A Nielsen spokesman confirmed that NielsenConnect has fulfilled its role, and is being phased out as the businesses it "jump-started" have become integrated into other parts of the Nielsen organization, and as the principles of integration developed via NielsenConnect have become infused throughout Nielsen's organization.
"NielsenConnect was formed two years ago to jumpstart the process of integrating products and services across the company. The plan was to operate an internal incubator for cross-company ideas until Nielsen's broader initiatives took hold," the spokesman said, adding: "NielsenConnect has run its course--and the hits are being transitioned into businesses. The principles upon which NielsenConnect was founded are now a part of our entire company and we're focused on them every day."
Mandel told MediaDailyNews that he has been weighing three offers in the marketing or media industry, and that he recently turned one down that would have involved relocation to Washington, DC. He said he has to travel to the West Coast to meet with executives about another.
"I need to have something that is about being in marketing, being in media, and being in the center of it," he said, adding that he is looking for "perfection."
Before joining Nielsen to launch NielsenConnect in November 2006, Mandel was a top executive in WPP's GroupM unit--a company that coincidentally was a major partner, and is now a chief competitor of Nielsen Co.

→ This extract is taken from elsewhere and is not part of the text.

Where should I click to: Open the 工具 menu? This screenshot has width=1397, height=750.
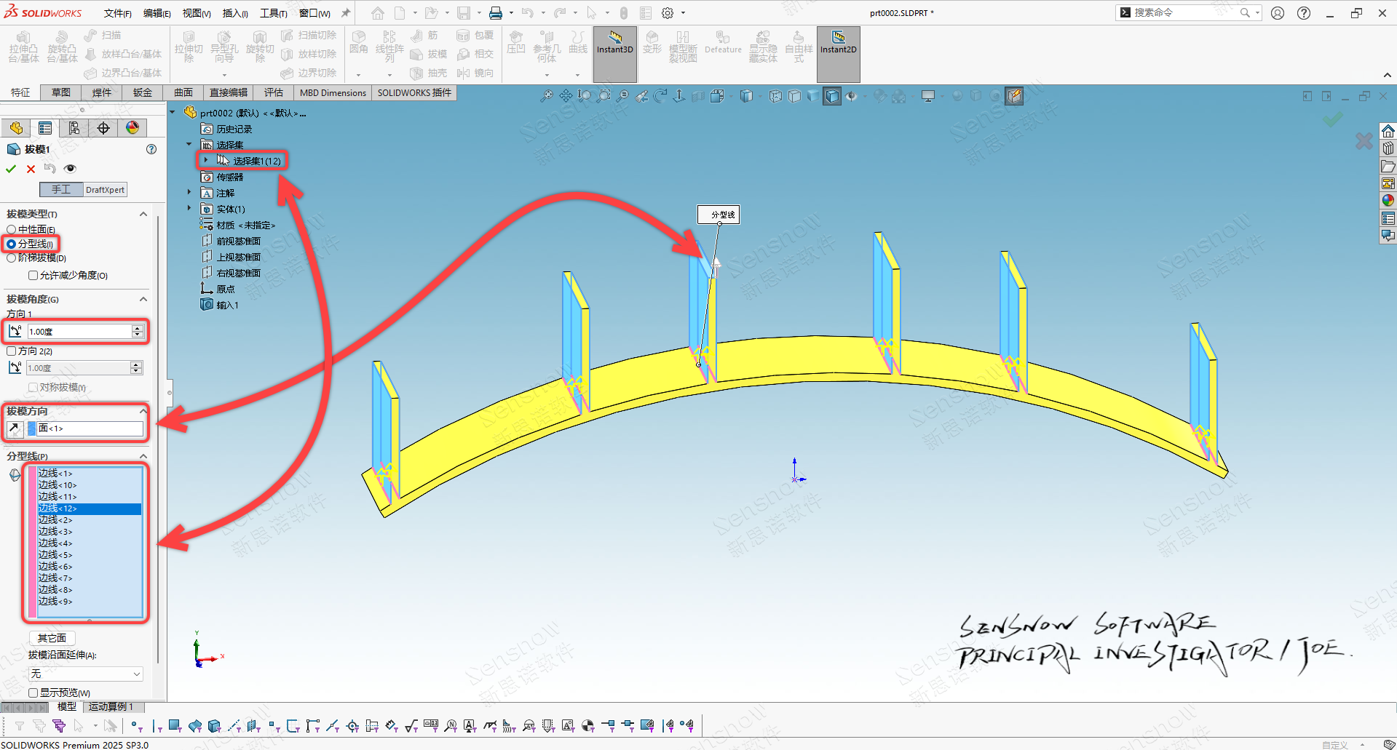point(273,13)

Mandel, who previously was Co-CEO MediaCom Worldwide, a media shop that WPP acquired along with Grey Advertising, had been a media executive at Grey since joining the agency out of college in 1974.

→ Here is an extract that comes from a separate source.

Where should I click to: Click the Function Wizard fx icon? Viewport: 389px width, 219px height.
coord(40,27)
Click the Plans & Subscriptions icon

Since joining Nielsen, Mandel has forged a number of high-profile deals integrating and/or fusing one or more Nielsen marketing and media research products to generate new consumer insights--usually for big media companies, including Univision, NBC Universal, ESPN, Sony Pictures Television and others.

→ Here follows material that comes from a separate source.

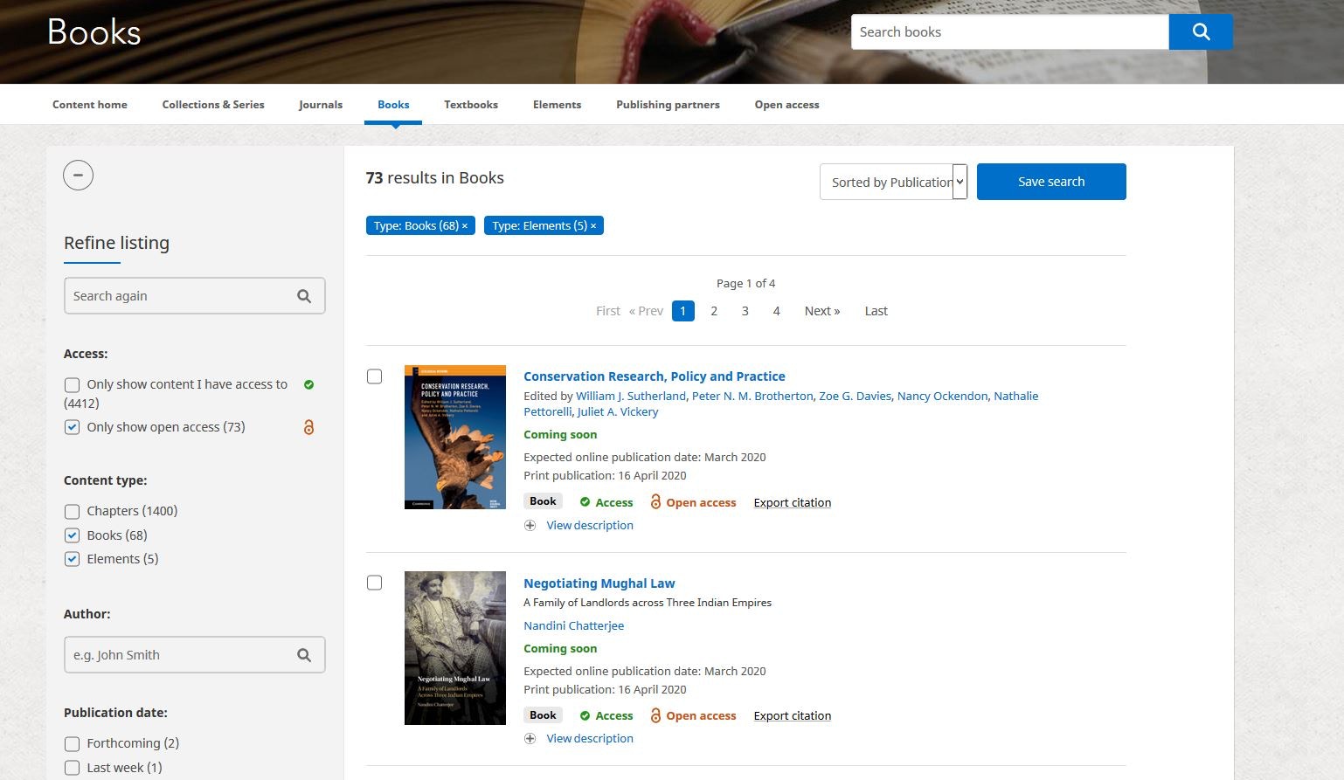Click the orange open access padlock icon in sidebar
This screenshot has height=780, width=1344.
tap(308, 427)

In its November 2007 deal with ESPN, for example, NielsenConnect integrated Nielsen products capable of providing a 360-degree perspective of how sports fans consume its content across the "three screens" of TV, online and mobile devices.
During his time at Nielsen, Mandel frequently described himself as a "kid inside a candy store," meaning that after decades on the media-buying side, he could finally begin putting pieces of data together that actually explained the phenomenon of media and advertising impact on consumers. Mandel could not always speak publicly about some of those insights, but during a keynote at MEDIA magazine's Outfront Conference in New York last year, he let on to some extremely sophisticated and somewhat secretive work he was doing on behalf of the federal government.
Without explicitly naming the Department of Homeland Security, Mandel said NielsenConnect had developed methods for tracking "disease plumes" in a way that could be used as an early warning for biological or chemical terrorist attacks.
"You may think lives depend on television ratings, but trust me, in disease plume stuff, they really are at stake," Mandel quipped to the TV industry crowd attending the conference.
While Mandel is well-known for his media-buying clout and acumen, he is probably best known as a media industry pundit who has made memorable--and sometimes outrageous--comments and observations that have made him popular with the trade press.
Mandel coincidentally is the second former well-known Madison Avenue executive to leave Nielsen in less than a month. He follows David Marans, who joined A&E Networks as its head of research on Jan. 19th, and had been executive vice president-media at Nielsen's IAG unit. Before joining IAG Research in 2005, which was eventually acquired by Nielsen, Marans was a top research executive at WPP's Mindshare unit, and at JWT and Y&R before that.
Mandel said a lot of what NielsenConnect set out to do has been accomplished, and that the culture inside Nielsen has grown more collaborative, and is spawning new integrated products independent of the stand-alone entity.
If that's true, it would be the realization of a dream inside Nielsen and its predecessor companies, which have long tried to integrate their marketing and media research components--something that has often been described as a "Holy Grail" project.